Let's begin by importing the necessary libraries and getting the data ready:
- Import the required Python libraries:
import pandas as pd
import matplotlib.pyplot as plt
- Let's load the Car Evaluation dataset, add the column names, and display the first five rows:
data = pd.read_csv('car.data', header=None)
data.columns = ['buying', 'maint', 'doors', 'persons', 'lug_boot', 'safety', 'class']
data.head()
We get the following output when the code is executed from a Jupyter Notebook:

By default, pandas read_csv() uses the first row of the data as the column names. If the column names are not part of the raw data, we need to specifically tell pandas not to assign the column names by adding the header = None argument.
- Let's display the unique categories of the variable class:
data['class'].unique()
We can see the unique values of class in the following output:
array(['unacc', 'acc', 'vgood', 'good'], dtype=object)

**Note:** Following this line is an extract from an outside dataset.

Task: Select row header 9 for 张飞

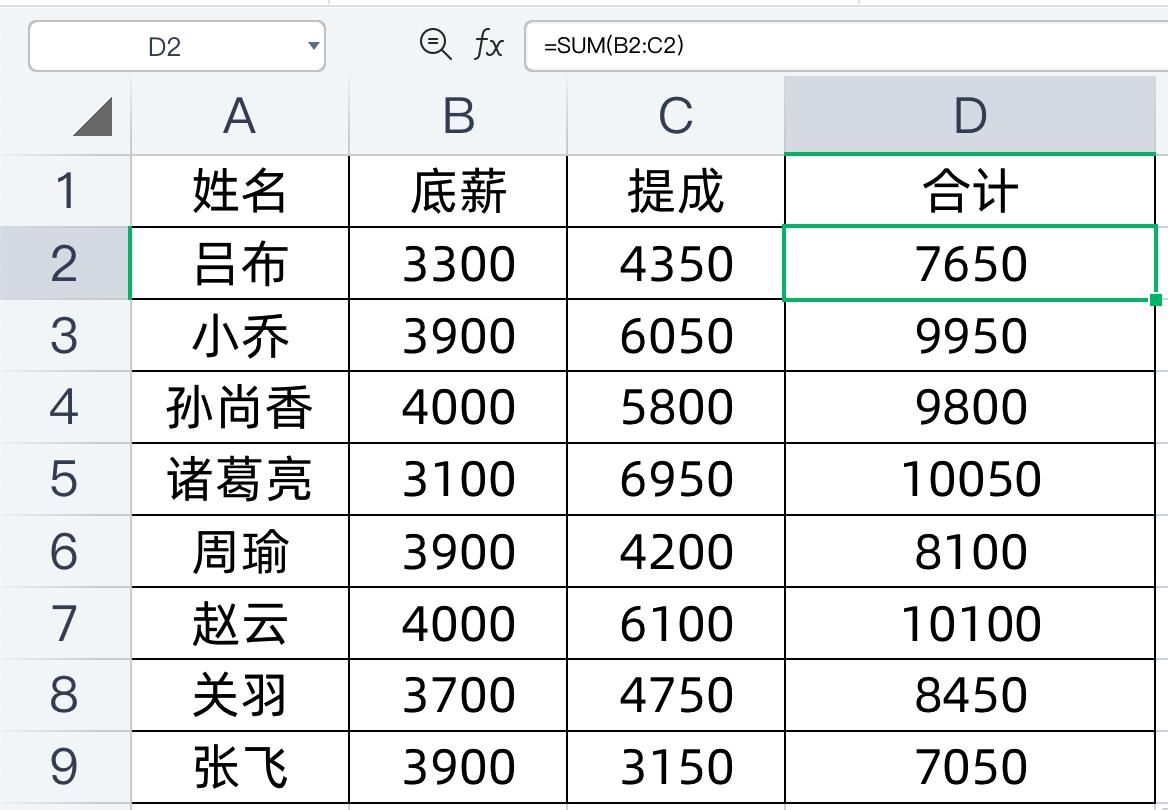Action: tap(64, 766)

- Let's calculate the number of cars per category of the class variable and then divide them by the total number of cars in the dataset to obtain the percentage of cars per category. Then, we'll print the result:
label_freq = data['class'].value_counts() / len(data)
print(label_freq)
The output of the preceding code block is a pandas Series, with the percentage of cars per category expressed as decimals:
unacc 0.700231
acc 0.222222
good 0.039931
vgood 0.037616
Name: class, dtype: float64
- Let's make a bar plot showing the frequency of each category and highlight the 5% mark with a red line:
fig = label_freq.sort_values(ascending=False).plot.bar()
fig.axhline(y=0.05, color='red')
fig.set_ylabel('percentage of cars within each category')
fig.set_xlabel('Variable: class')
fig.set_title('Identifying Rare Categories')
plt.show()
The following is the output of the preceding block code:

The good and vgood categories are present in less than 5% of cars, as indicated by the red line in the preceding plot.